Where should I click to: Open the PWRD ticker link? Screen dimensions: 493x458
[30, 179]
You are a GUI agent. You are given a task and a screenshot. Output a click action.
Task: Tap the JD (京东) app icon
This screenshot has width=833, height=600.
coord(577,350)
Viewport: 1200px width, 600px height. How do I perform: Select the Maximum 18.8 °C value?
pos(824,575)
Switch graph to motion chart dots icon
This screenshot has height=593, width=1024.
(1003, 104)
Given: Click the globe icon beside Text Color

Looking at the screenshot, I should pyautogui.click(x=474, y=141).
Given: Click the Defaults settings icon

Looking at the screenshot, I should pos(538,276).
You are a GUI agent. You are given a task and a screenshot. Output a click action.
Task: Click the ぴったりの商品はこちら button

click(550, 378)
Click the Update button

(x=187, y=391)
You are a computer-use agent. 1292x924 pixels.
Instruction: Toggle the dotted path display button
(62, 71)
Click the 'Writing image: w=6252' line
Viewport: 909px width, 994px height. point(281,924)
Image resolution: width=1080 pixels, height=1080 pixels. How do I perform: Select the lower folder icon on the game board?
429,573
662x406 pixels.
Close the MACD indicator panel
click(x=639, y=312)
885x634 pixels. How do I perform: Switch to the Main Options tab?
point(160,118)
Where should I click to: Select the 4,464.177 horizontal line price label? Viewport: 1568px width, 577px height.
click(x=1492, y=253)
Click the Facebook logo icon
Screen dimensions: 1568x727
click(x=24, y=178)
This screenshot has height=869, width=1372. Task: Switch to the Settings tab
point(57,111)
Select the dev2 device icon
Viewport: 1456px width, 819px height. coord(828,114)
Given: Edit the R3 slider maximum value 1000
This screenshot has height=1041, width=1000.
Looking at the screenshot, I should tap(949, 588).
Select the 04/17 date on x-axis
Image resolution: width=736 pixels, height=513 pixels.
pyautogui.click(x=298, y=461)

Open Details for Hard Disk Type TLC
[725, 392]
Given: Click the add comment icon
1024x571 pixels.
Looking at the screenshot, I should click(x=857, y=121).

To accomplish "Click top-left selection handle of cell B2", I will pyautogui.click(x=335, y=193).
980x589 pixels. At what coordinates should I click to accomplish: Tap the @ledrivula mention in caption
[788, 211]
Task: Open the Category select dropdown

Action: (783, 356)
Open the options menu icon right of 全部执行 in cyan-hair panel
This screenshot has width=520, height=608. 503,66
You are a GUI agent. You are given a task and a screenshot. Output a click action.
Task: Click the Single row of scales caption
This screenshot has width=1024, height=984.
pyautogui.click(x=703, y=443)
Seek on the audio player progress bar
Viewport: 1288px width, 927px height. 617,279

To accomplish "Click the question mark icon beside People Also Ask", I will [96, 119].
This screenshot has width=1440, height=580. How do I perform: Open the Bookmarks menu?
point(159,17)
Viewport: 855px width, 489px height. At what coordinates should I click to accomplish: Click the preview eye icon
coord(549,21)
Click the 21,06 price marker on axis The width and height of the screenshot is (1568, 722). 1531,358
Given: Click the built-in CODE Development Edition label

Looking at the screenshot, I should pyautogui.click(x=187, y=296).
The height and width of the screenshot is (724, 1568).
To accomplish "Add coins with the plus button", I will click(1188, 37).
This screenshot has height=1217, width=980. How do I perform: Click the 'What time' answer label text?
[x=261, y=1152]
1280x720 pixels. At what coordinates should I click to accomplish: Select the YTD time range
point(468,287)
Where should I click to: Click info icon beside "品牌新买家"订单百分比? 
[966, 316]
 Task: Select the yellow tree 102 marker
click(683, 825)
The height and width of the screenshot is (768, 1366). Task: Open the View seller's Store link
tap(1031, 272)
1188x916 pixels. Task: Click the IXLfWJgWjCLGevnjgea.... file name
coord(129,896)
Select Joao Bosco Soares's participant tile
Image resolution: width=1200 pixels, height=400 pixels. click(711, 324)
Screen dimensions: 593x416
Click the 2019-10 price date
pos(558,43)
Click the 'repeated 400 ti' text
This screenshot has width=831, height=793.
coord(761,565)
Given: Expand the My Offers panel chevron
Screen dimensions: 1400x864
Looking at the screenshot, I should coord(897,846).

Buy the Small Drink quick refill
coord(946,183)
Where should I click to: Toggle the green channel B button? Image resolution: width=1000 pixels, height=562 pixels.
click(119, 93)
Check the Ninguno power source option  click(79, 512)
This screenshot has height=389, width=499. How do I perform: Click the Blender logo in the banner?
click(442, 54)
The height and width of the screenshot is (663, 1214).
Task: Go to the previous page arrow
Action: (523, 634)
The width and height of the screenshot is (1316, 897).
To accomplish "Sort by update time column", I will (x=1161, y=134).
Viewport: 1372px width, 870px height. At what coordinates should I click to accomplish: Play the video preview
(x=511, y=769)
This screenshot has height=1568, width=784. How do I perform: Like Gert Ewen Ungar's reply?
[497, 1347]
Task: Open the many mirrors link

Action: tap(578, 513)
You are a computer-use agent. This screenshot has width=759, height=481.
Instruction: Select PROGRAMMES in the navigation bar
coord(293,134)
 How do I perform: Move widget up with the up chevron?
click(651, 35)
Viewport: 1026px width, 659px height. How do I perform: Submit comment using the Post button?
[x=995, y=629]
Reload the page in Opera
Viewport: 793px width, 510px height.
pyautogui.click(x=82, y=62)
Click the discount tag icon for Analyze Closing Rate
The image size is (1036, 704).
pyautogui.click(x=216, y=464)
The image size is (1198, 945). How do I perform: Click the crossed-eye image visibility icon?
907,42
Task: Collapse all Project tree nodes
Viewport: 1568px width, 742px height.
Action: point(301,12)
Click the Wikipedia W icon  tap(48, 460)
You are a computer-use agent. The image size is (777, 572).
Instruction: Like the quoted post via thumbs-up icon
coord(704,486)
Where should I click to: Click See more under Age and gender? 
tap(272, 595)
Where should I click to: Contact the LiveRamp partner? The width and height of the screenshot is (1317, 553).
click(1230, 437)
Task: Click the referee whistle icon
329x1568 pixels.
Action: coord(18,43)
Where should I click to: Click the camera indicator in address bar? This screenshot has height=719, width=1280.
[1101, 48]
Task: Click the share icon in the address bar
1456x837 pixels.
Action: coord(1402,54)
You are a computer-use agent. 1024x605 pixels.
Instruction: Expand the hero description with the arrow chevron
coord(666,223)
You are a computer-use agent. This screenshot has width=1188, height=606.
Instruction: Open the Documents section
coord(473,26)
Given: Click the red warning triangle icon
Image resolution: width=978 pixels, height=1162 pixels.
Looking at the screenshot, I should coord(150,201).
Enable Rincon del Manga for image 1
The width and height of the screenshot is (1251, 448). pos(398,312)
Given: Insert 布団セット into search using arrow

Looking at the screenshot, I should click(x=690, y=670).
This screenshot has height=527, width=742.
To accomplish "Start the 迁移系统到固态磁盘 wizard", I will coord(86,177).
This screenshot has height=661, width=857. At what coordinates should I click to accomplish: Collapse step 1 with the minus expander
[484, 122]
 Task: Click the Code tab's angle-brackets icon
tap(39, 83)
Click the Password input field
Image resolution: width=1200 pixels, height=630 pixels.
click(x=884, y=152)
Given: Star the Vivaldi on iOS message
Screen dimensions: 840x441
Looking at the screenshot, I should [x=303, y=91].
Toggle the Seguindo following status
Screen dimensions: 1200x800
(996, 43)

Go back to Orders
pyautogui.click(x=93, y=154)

+++

◆ EXERCISE DETAILS ◆
Could you return every line from the entries above in which the string "computer" occurs?

◆ RESPONSE AREA ◆
You are a computer-use agent. 1292x924 pixels.
You are a computer-use agent. This screenshot has width=759, height=481.
You are a computer-use agent. The image size is (777, 572).
You are a computer-use agent. 1024x605 pixels.
You are a computer-use agent. This screenshot has width=1188, height=606.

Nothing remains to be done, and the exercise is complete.